*Цель упражнения*. Найдите в записях все строки со словом "This" и перепишите каждую из них целиком.

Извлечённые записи

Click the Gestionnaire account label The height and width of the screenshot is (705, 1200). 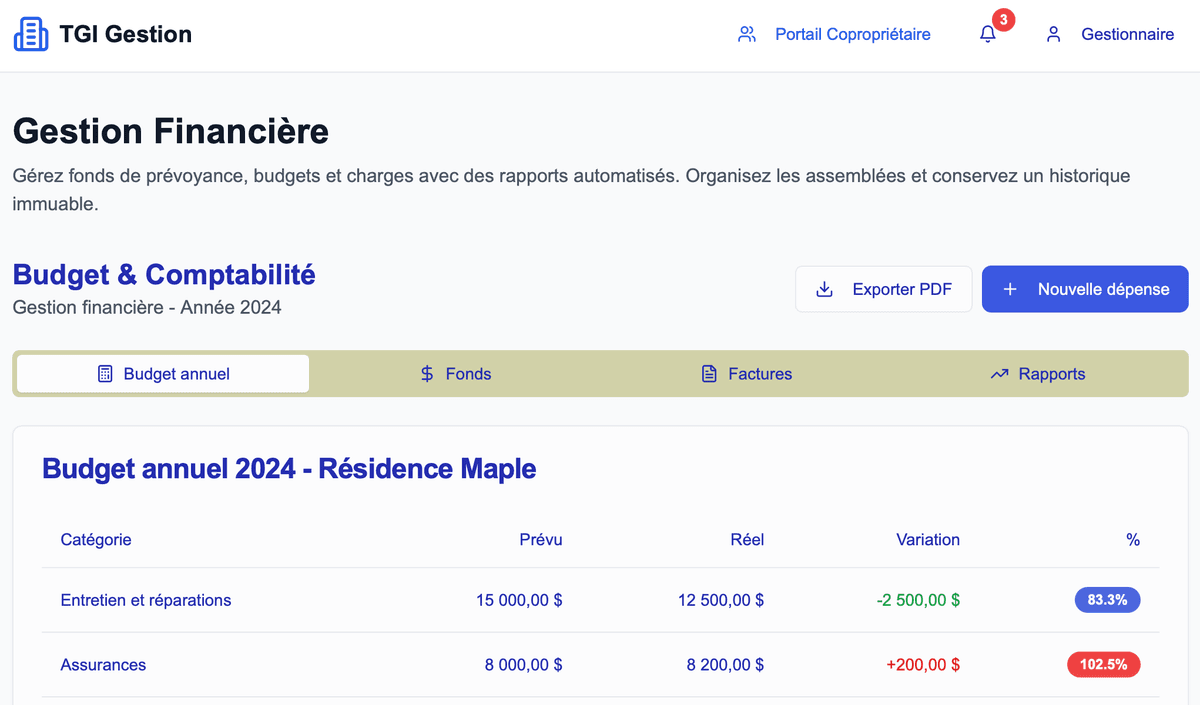[x=1127, y=35]
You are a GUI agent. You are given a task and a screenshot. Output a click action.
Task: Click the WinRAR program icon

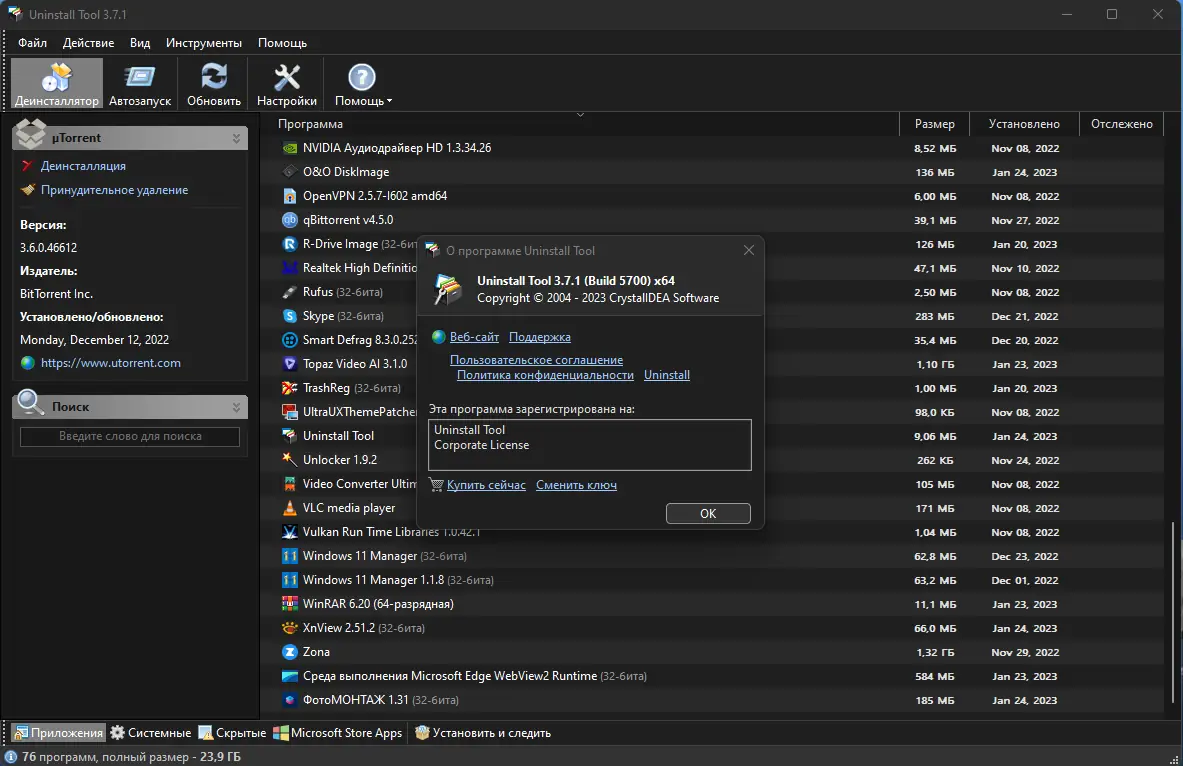[288, 603]
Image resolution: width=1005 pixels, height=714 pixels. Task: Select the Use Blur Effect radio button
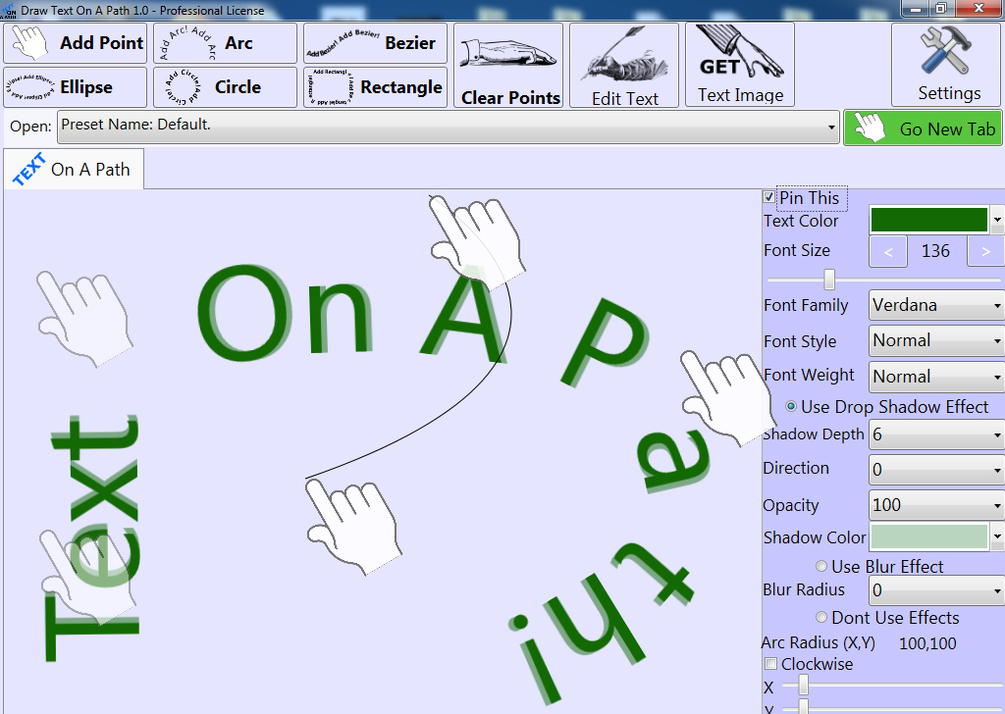pyautogui.click(x=821, y=566)
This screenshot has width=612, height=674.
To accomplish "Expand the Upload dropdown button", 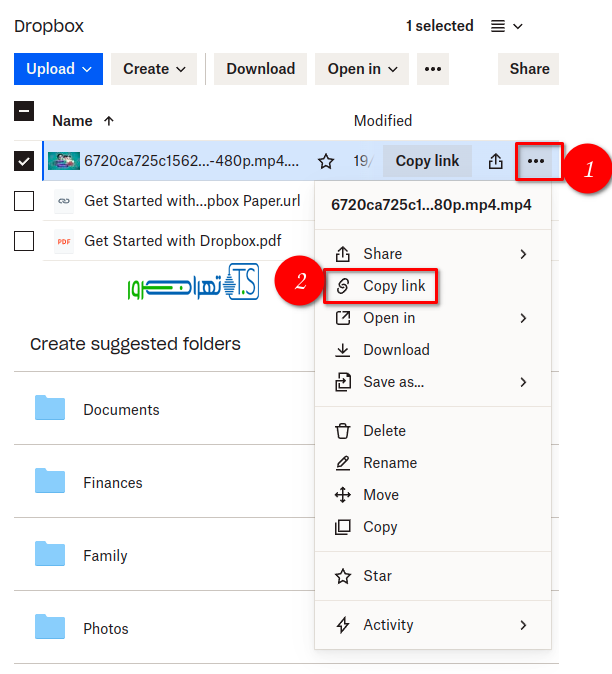I will [58, 69].
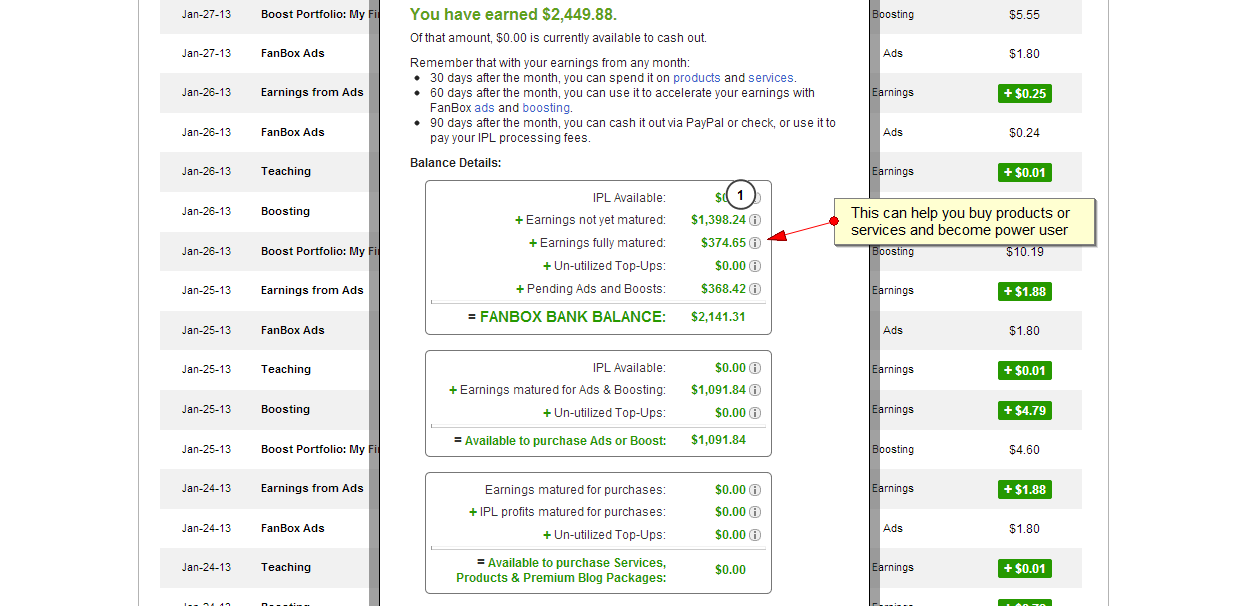
Task: Info icon for IPL Available in Ads or Boost box
Action: (755, 368)
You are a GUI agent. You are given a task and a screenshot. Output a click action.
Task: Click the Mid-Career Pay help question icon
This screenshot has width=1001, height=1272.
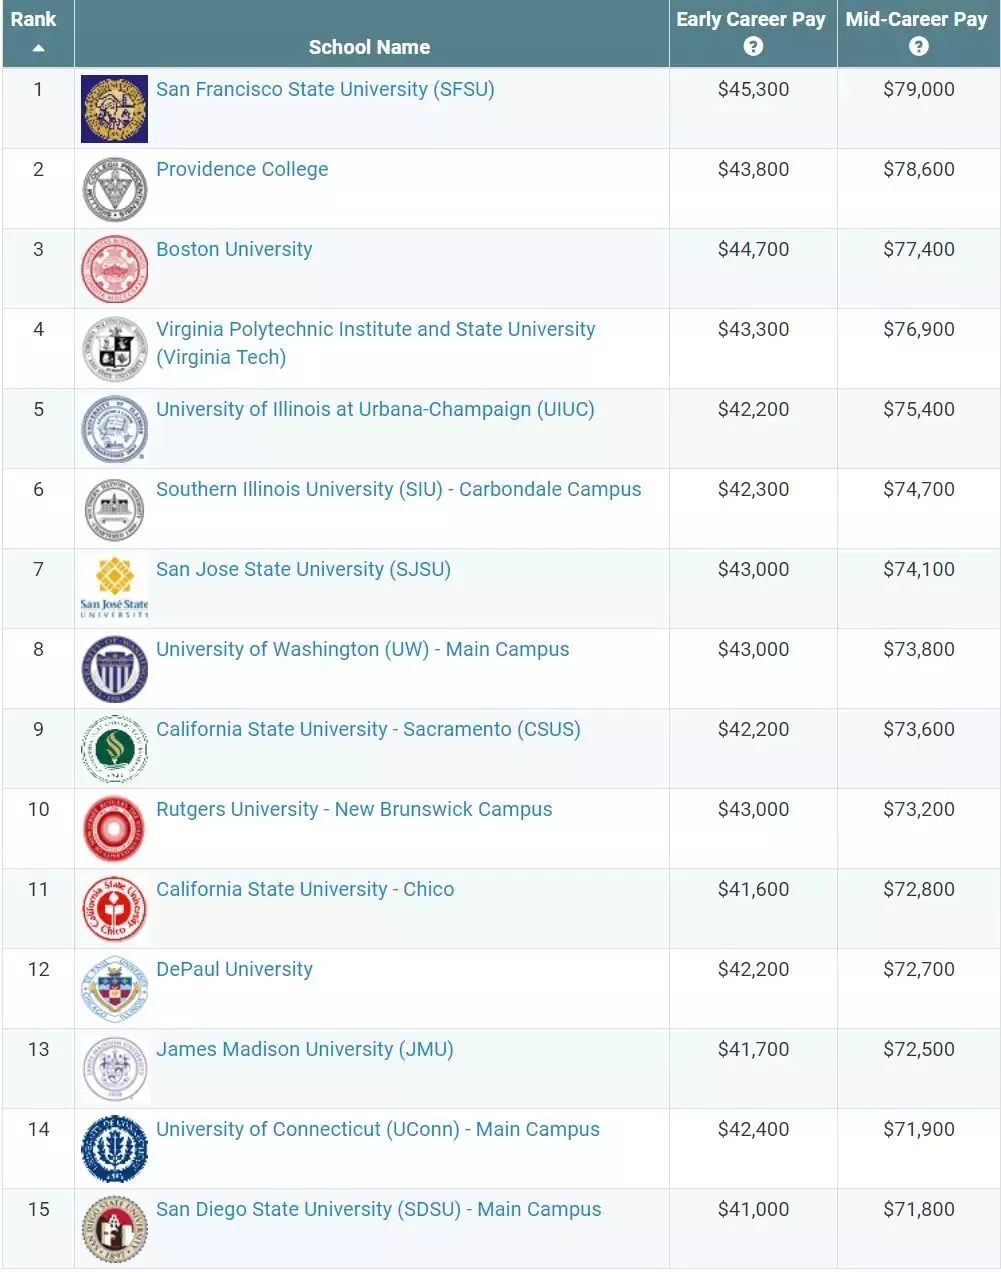[x=919, y=46]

*Ответ к заданию*.
This screenshot has width=612, height=674.
This screenshot has width=1001, height=1272.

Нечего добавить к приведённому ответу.